Tuesday, May 16, 2023

Where Is God When It Hurts

by Philip Yancey

Hennepin County Library hardcover 183 pages

Published: 1977

Genre: Christian theology

 

Ugh! This was due a week ago and I've had too many books to read. I have vacillated between hurrying to finish it, buy a copy, or . . . return it and request it again. I've decided on the last one. I'm trying to NOT buy things that I don't NEED. But this book is worth a read!

 

When I was a teen struggling with the idea of faith, I had questions about how a good God allowed so much suffering and evil. Someone recommended a book that I bought and read . . . and had even more questions after! (If you're curious, it was Rabbi Kushner's When Bad Things Happen to Good People.)

 

This book is what I needed four decades ago!

 

I've marked a few spots, but need to finish this entry later after I've finished the book.


Page 44: "The more you coddle children, he says, the more you set them up for an insulated, sensation-starved life." 


Yancey is referring to Dr. Brand, the man who spent his life working with lepers (rather, people with Hansen's Disease). Some parents seek to shield their children from any and every unpleasantness in life. But life is full of pain - physical, emotional, social - and it's helpful to learn how to deal with it while young.

════

> [Problems to solve]:
- A) In what year was the book discussed in the blog entry published?
- B) Please quote the blog entry from "Yancey is referring" to "it while young.".
- C) Summarize the blog entry in two sentences.
The saved entries come from a separate source.

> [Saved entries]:

════

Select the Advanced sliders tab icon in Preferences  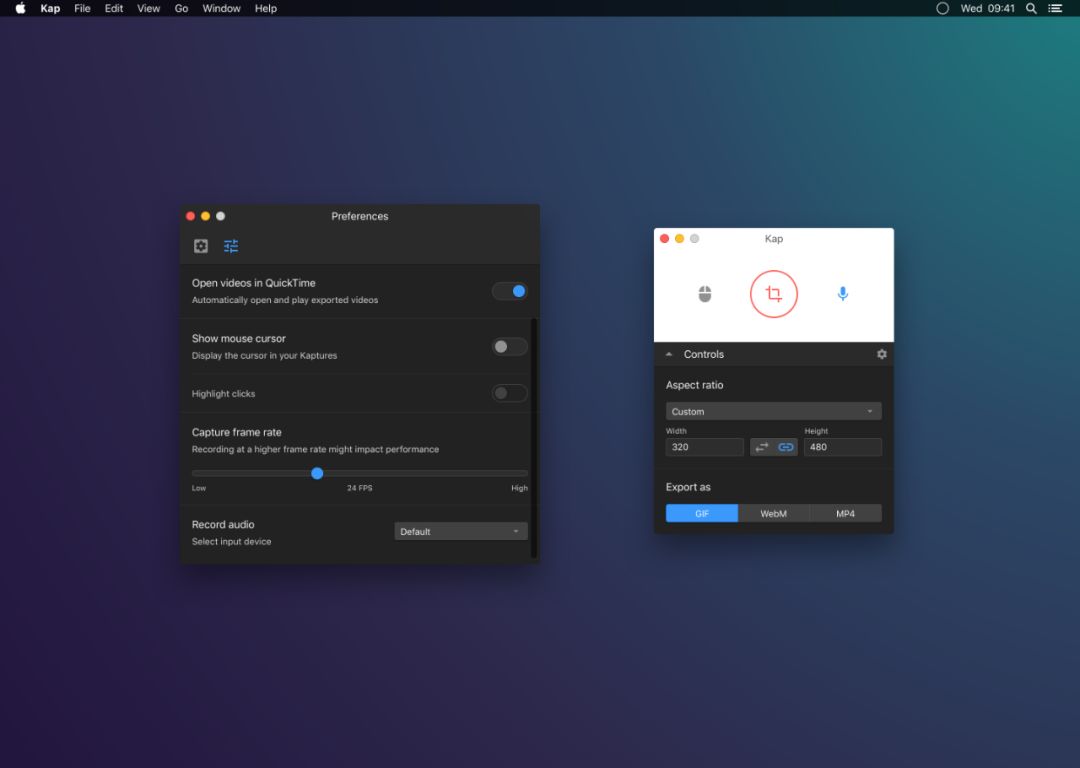pyautogui.click(x=231, y=246)
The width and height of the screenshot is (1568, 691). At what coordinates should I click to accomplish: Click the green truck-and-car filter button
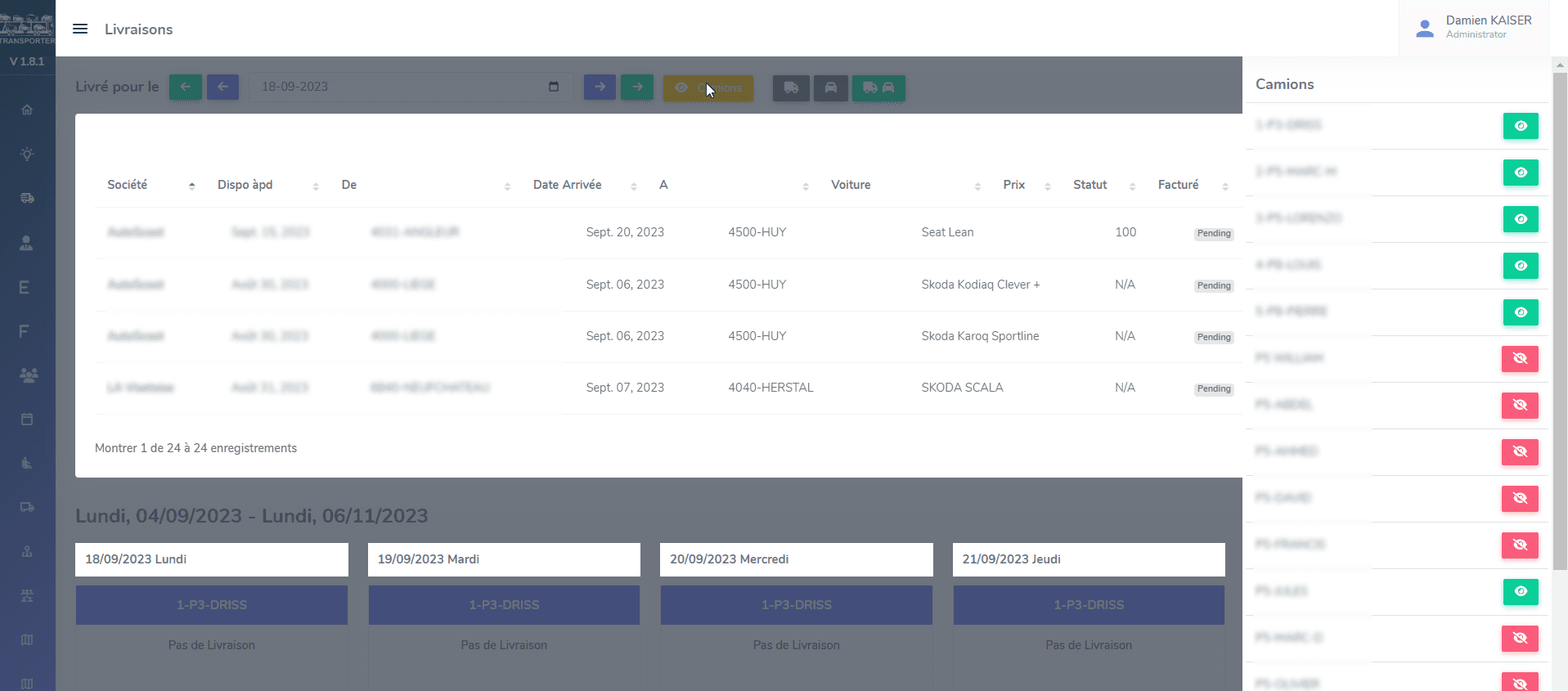(x=878, y=87)
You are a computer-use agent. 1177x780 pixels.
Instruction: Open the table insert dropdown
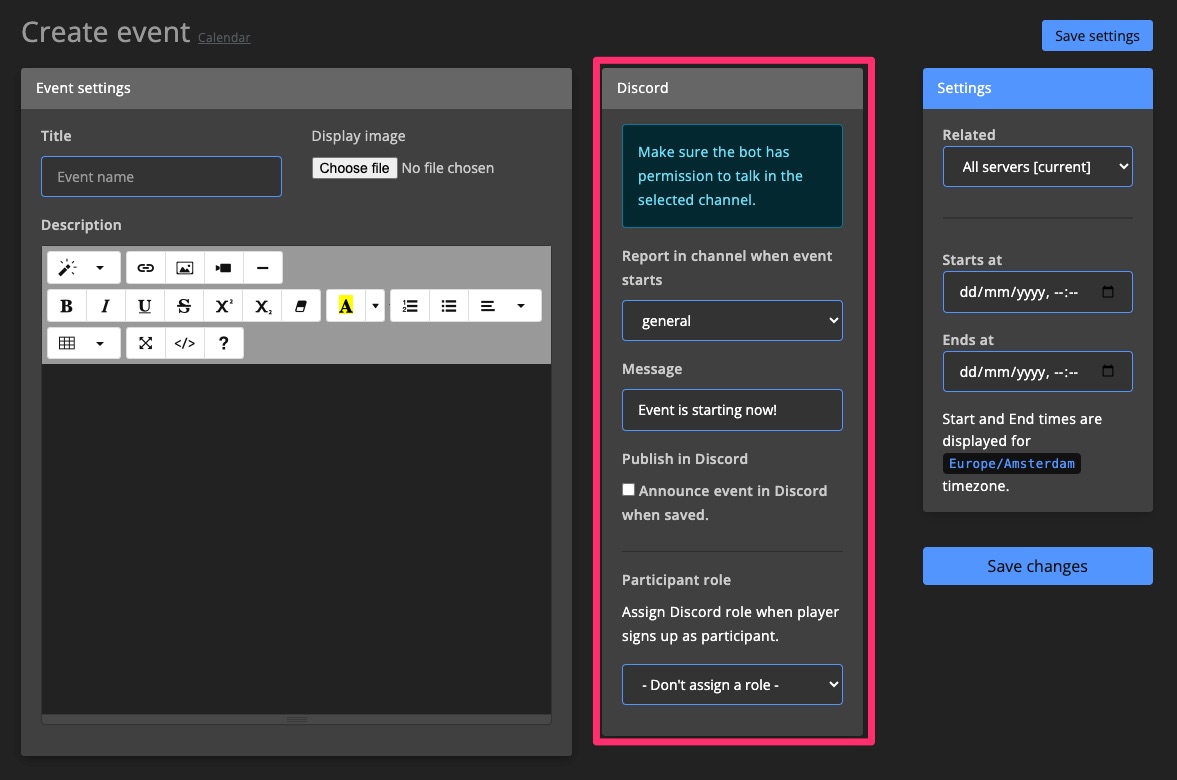pyautogui.click(x=83, y=343)
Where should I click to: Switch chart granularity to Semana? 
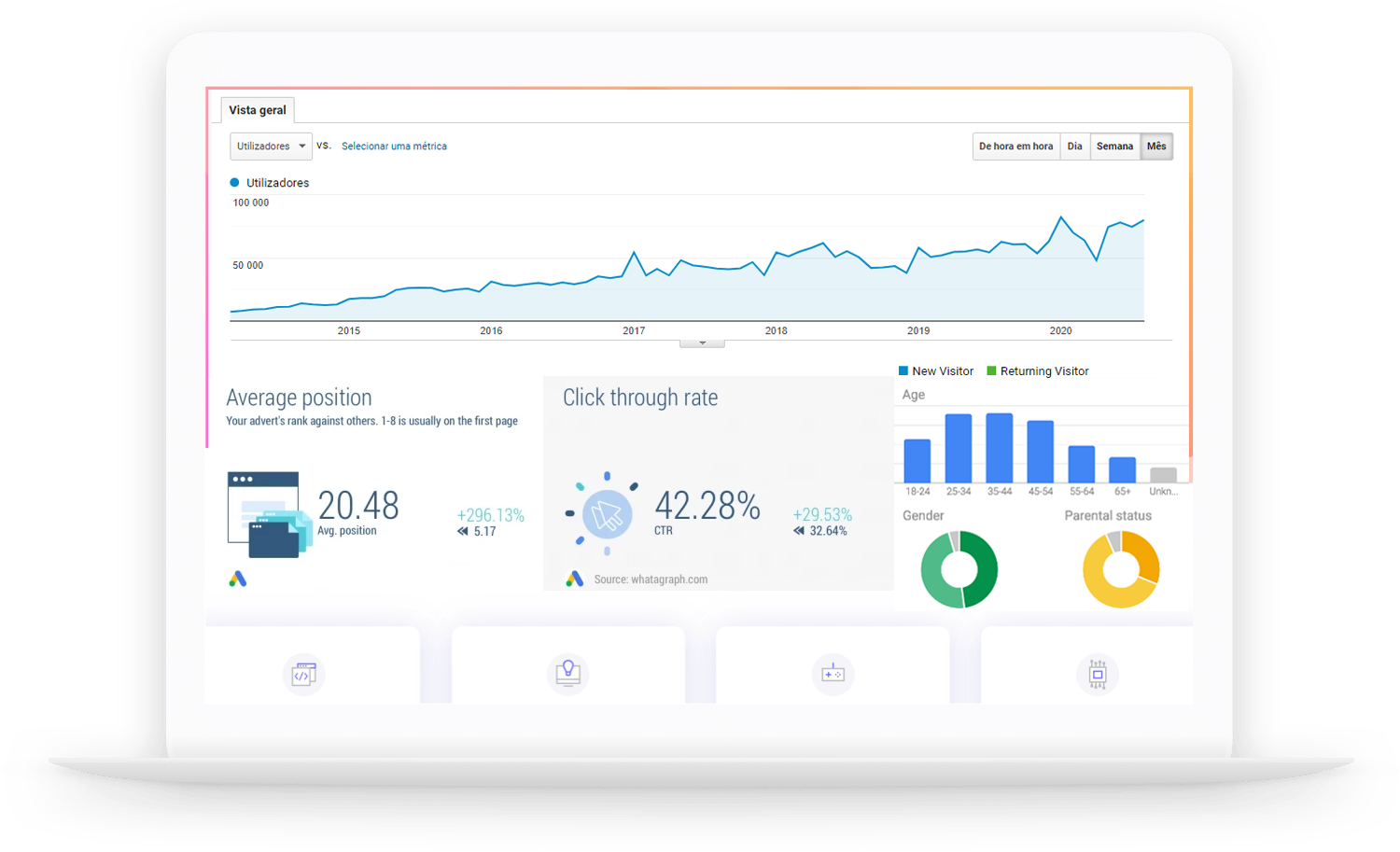[x=1114, y=147]
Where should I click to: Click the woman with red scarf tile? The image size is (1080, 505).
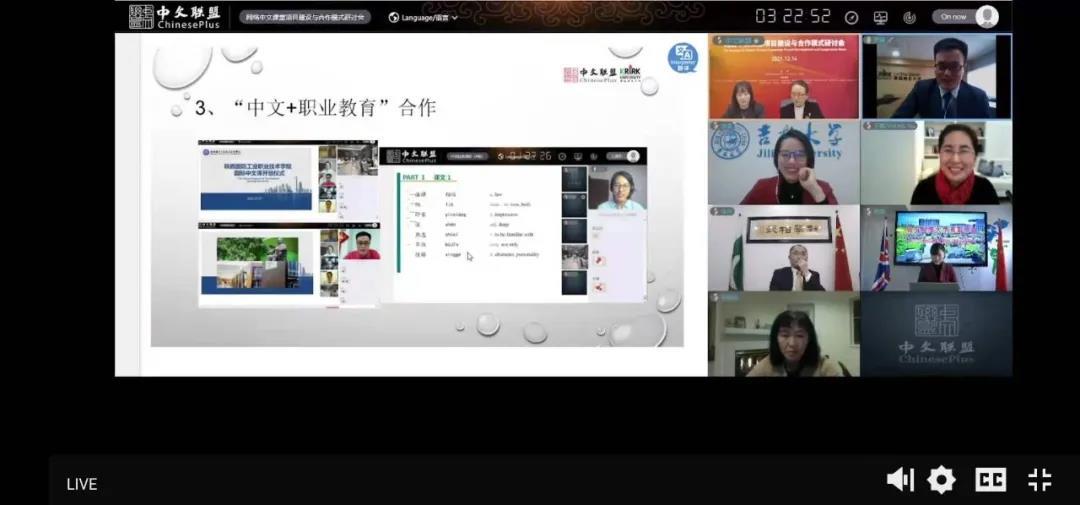936,163
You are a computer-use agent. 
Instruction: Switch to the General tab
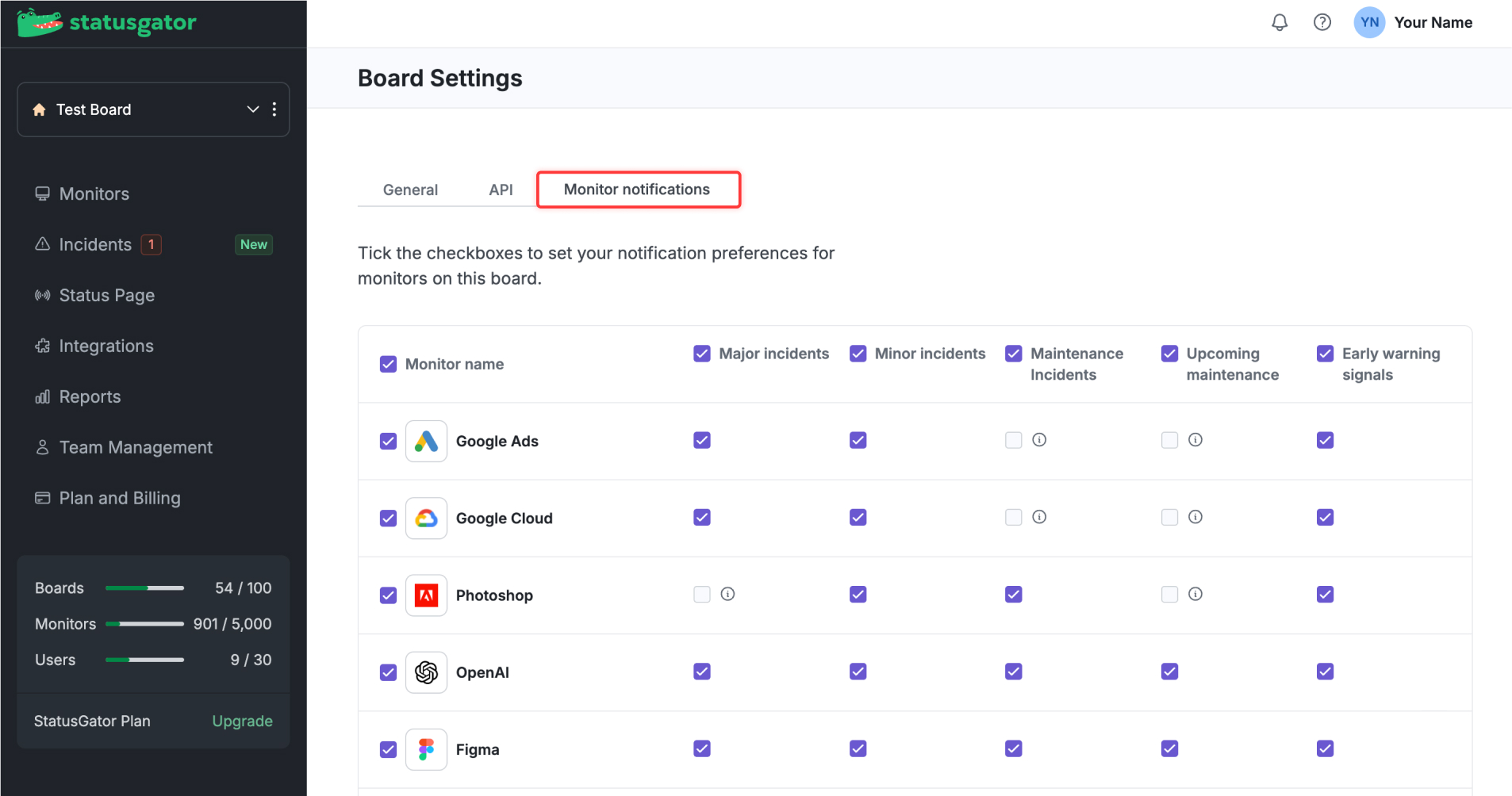[x=410, y=189]
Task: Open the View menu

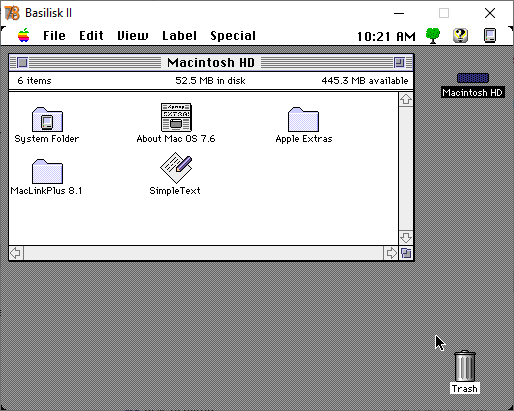Action: click(133, 36)
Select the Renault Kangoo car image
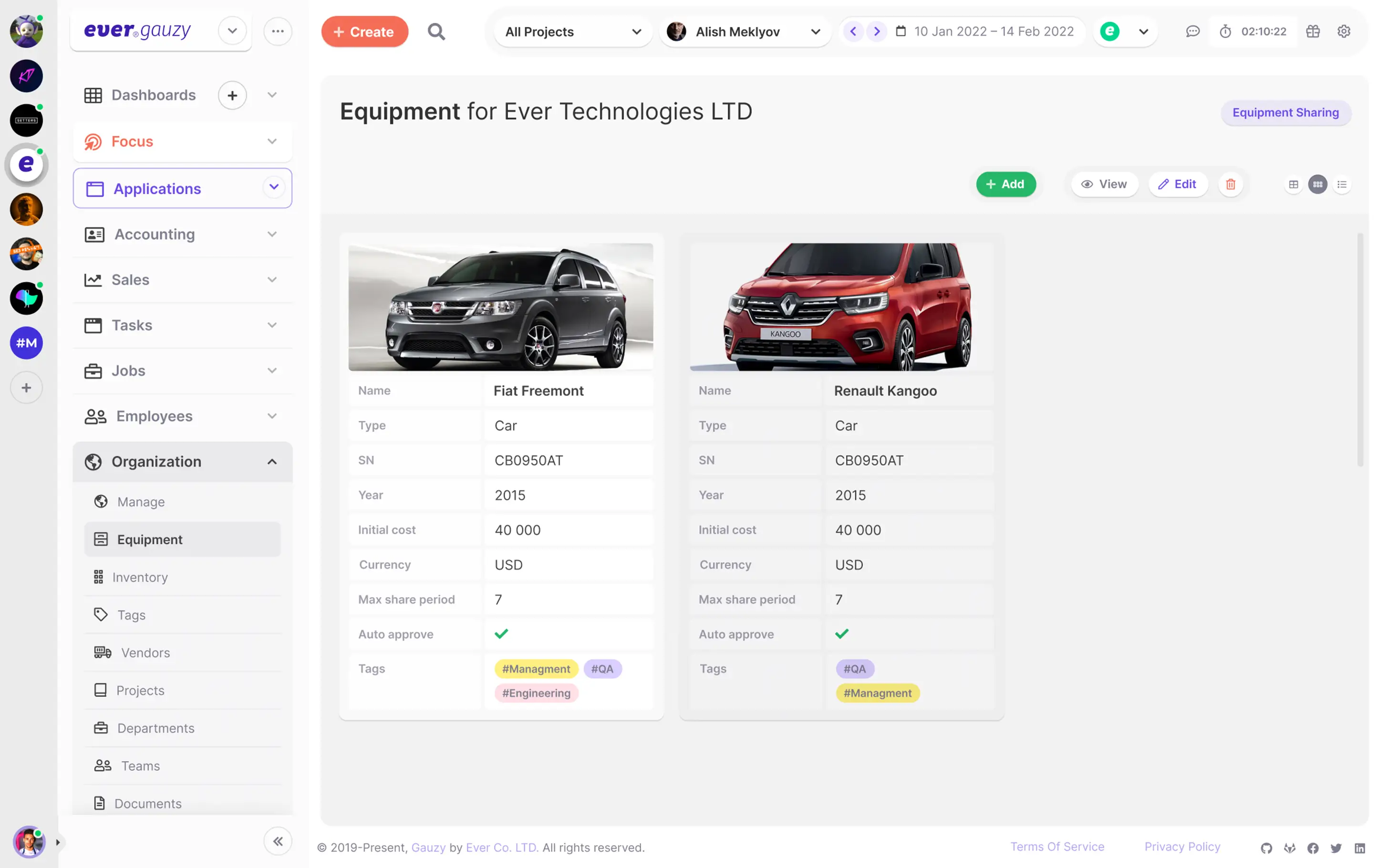1387x868 pixels. pyautogui.click(x=841, y=307)
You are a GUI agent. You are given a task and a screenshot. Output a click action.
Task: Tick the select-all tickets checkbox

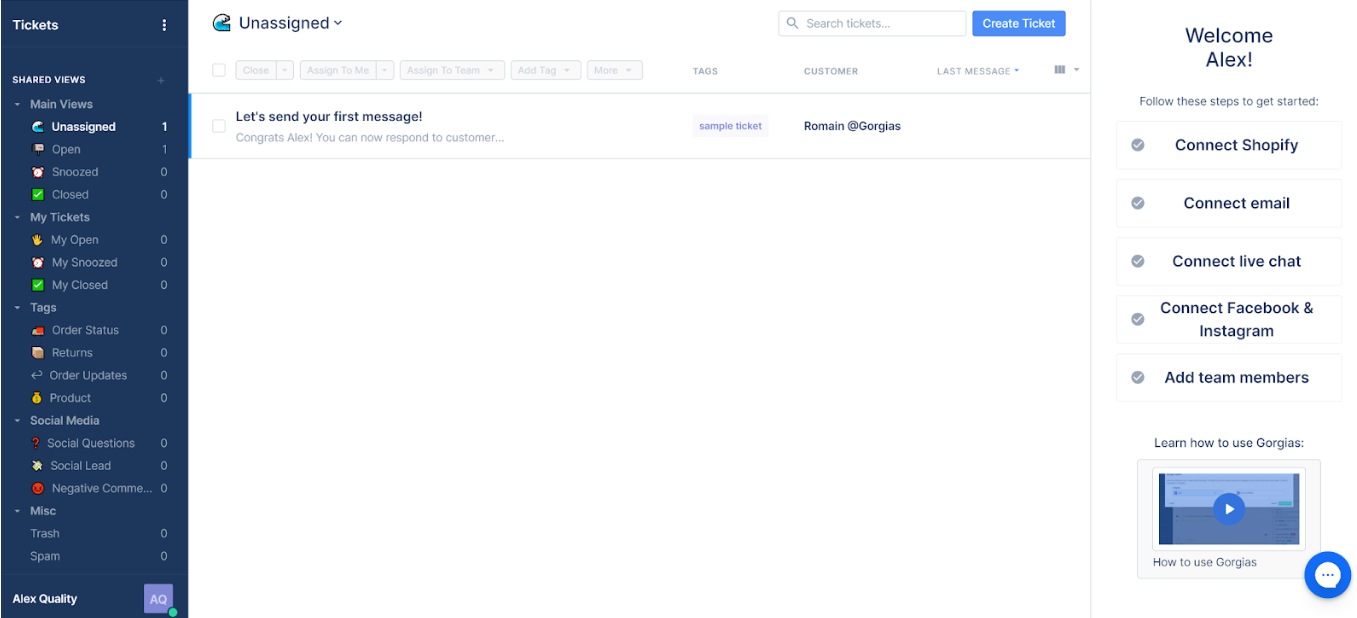point(219,70)
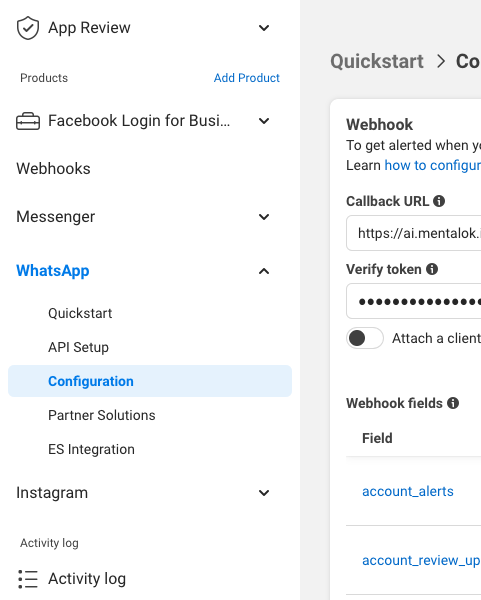The height and width of the screenshot is (600, 481).
Task: Expand Facebook Login for Business menu
Action: (x=264, y=121)
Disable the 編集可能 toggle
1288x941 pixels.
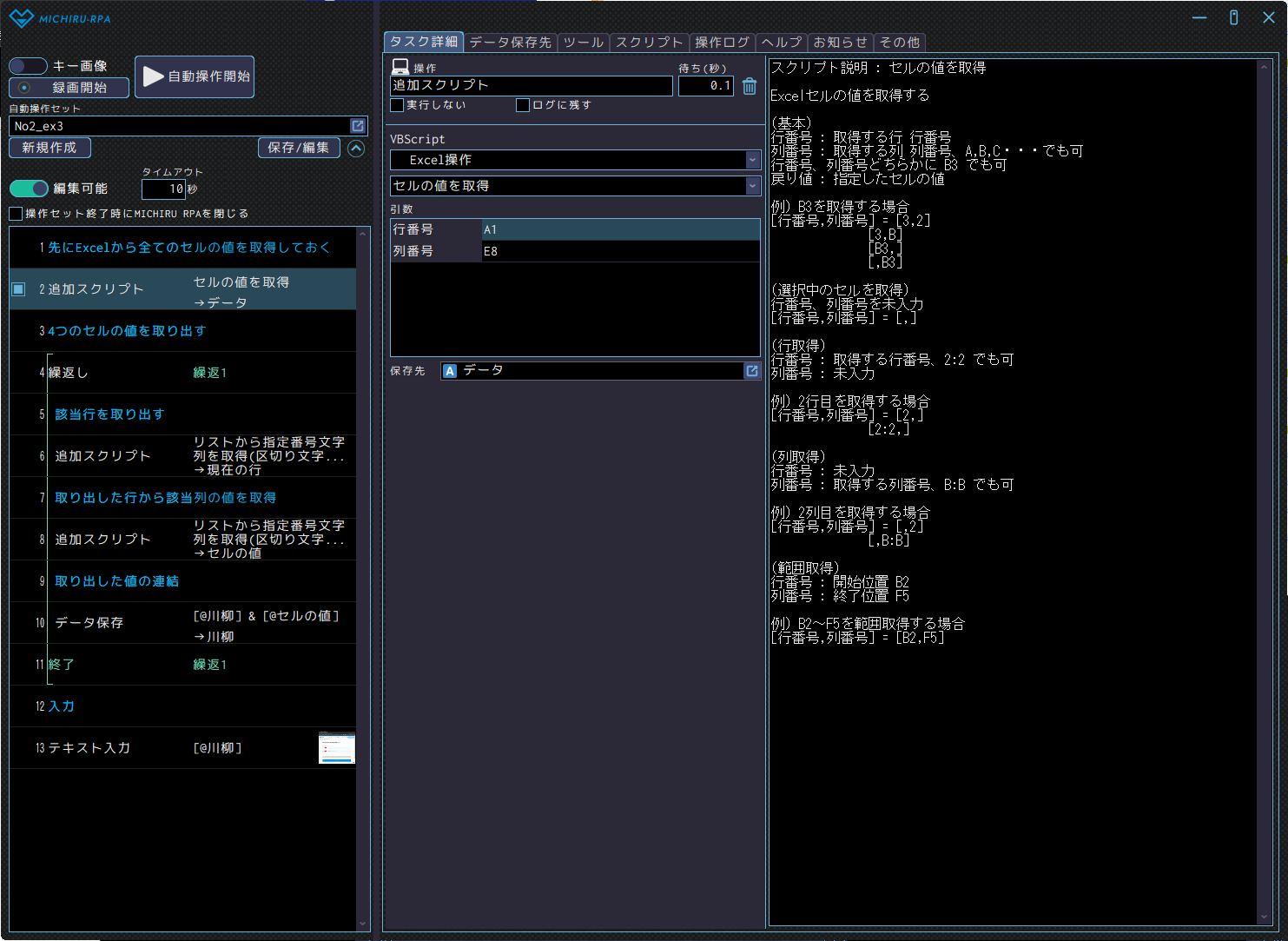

════

> [Answers]:
- A) 1977

- B)
Yancey is referring to Dr. Brand, the man who spent his life working with lepers (rather, people with Hansen's Disease). Some parents seek to shield their children from any and every unpleasantness in life. But life is full of pain - physical, emotional, social - and it's helpful to learn how to deal with it while young.

- C) The writer has decided to return Philip Yancey's overdue library copy of Where Is God When It Hurts and request it again, calls the book worth a read, and says it is what they needed four decades ago as a teen with questions about how a good God allowed suffering. A passage marked on page 44 refers to Dr. Brand, who spent his life working with people with Hansen's Disease, and the writer notes that it is helpful to learn how to deal with life's pain while young.